Rola Gortata przy Dragiciu maleje. Polak rzadziej dostaje piłki i częściej na to narzeka. Gra jednak swoje, chociaż już nie tak efektownie jak w poprzednim sezonie. W marcu 2013 doznaje jedynej poważnej kontuzji w NBA, która wykluczy go z gry na ostatnie 21 spotkań sezonu zasadniczego. W barwach Suns w sezonie zasadniczym już więcej nie zagra. Łącznie ma na koncie dla nich 182 spotkania, w których notuje średnio 13,3 punktu, 9,3 zbiórki i 1,5 bloku.

25 października 2013

Kolejna wymiana z udziałem Marcina Gortata. Washington Wizards potrzebują środkowego, który będzie dobrze współpracował z Johnem Wallem i Bradleyem Bealem. Wyciągają Polaka z Phoenix Suns, a cena nie jest wygórowana, bo jest nią zmagający się z kontuzjami Emeka Okafor. Gortat już w drugim meczu gra w pierwszej piątce i do końca sezonu opuszcza tylko jeden mecz.

Znów widać po nim, że odzyskuje radość z gry. 27 lutego 2014 w spotkaniu zakończonym po 3 dogrywkach bije rekord kariery. Przeciwko Toronto Raptors rzuca 31 punktów i jest to rekord, który zostanie z nim już do końca.

13 maja 2014

Washington Wizards pokonali w pierwszej rundzie play-off Chicago Bulls 4-1. W drugiej mimo wygrania spotkania numer 1 przegrywają 1-3 z Indiana Pacers. Mecz numer 5 rozgrywają na wyjeździe i wydaje się, że są skazani na porażkę. Jednak wygrywają ten mecz różnicą aż 23 punktów, a najlepszym aktorem tego spotkania jest Gortat.

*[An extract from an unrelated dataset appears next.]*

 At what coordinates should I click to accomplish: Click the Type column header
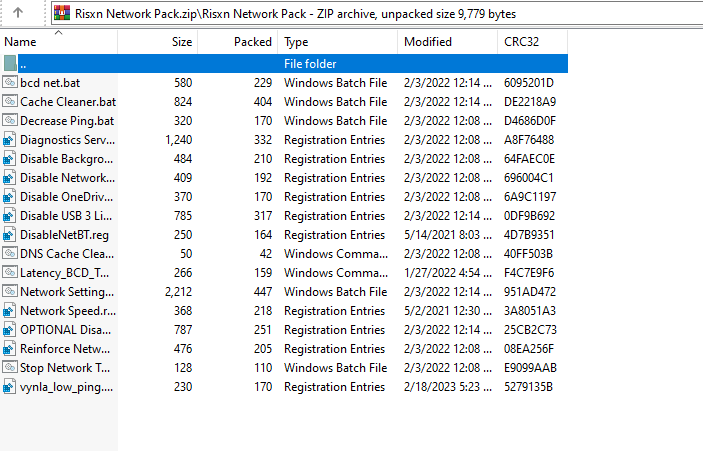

Rzuca 31 punktów, trafiając 13 z 15 rzutów z gry, dokłada do tego 16 zbiórek i dwa efektowne wsady:

Po sezonie podpisuje swój ostatni, za to najbardziej lukratywny kontrakt w NBA. Nowa umowa będzie trwała pięć lat i jest warta równo 60 milionów dolarów.

28 grudnia 2015

Kolejny sezon dla Wizards jest bliźniaczo podobny. Awansują do play-off, w których przechodzą pierwszą rundę, ale w drugiej są za słabi, tym razem dla Atlanta Hawks. Rozgrywki 2015/16 są ostatnimi pod wodzą Randy’ego Wittmana. Wizards nie awansują do najlepszej ósemki wschodu z bilansem 41-41 i po sezonie zmieniają trenera.

Gortat ma swój moment chwały, gdy 28 grudnia 2015 zostaje wybrany najlepszym zawodnikiem tygodnia konferencji wschodniej. W trzech wygranych przez Wizards meczach notuje średnio 21,3 punktu, 11,7 zbiórki i 2,7 asysty na mecz, trafiając przy tym prawie 60% rzutów z gry.

27 kwietnia 2018

Pierwszy sezon pod wodzą Scotta Brooksa jest ponownie dobry dla Wizards. Wchodzą do play-off, przechodzą pierwszą rundę, ale w drugiej przegrywają z Boston Celtics. Pierwsze 3 mecze w wykonaniu Polaka są bardzo dobre. Notuje w nich średnio ponad 14 punktów i 13 zbiórek na mecz. Ostatecznie jednak Wizards przegrywają tę serię 3-4.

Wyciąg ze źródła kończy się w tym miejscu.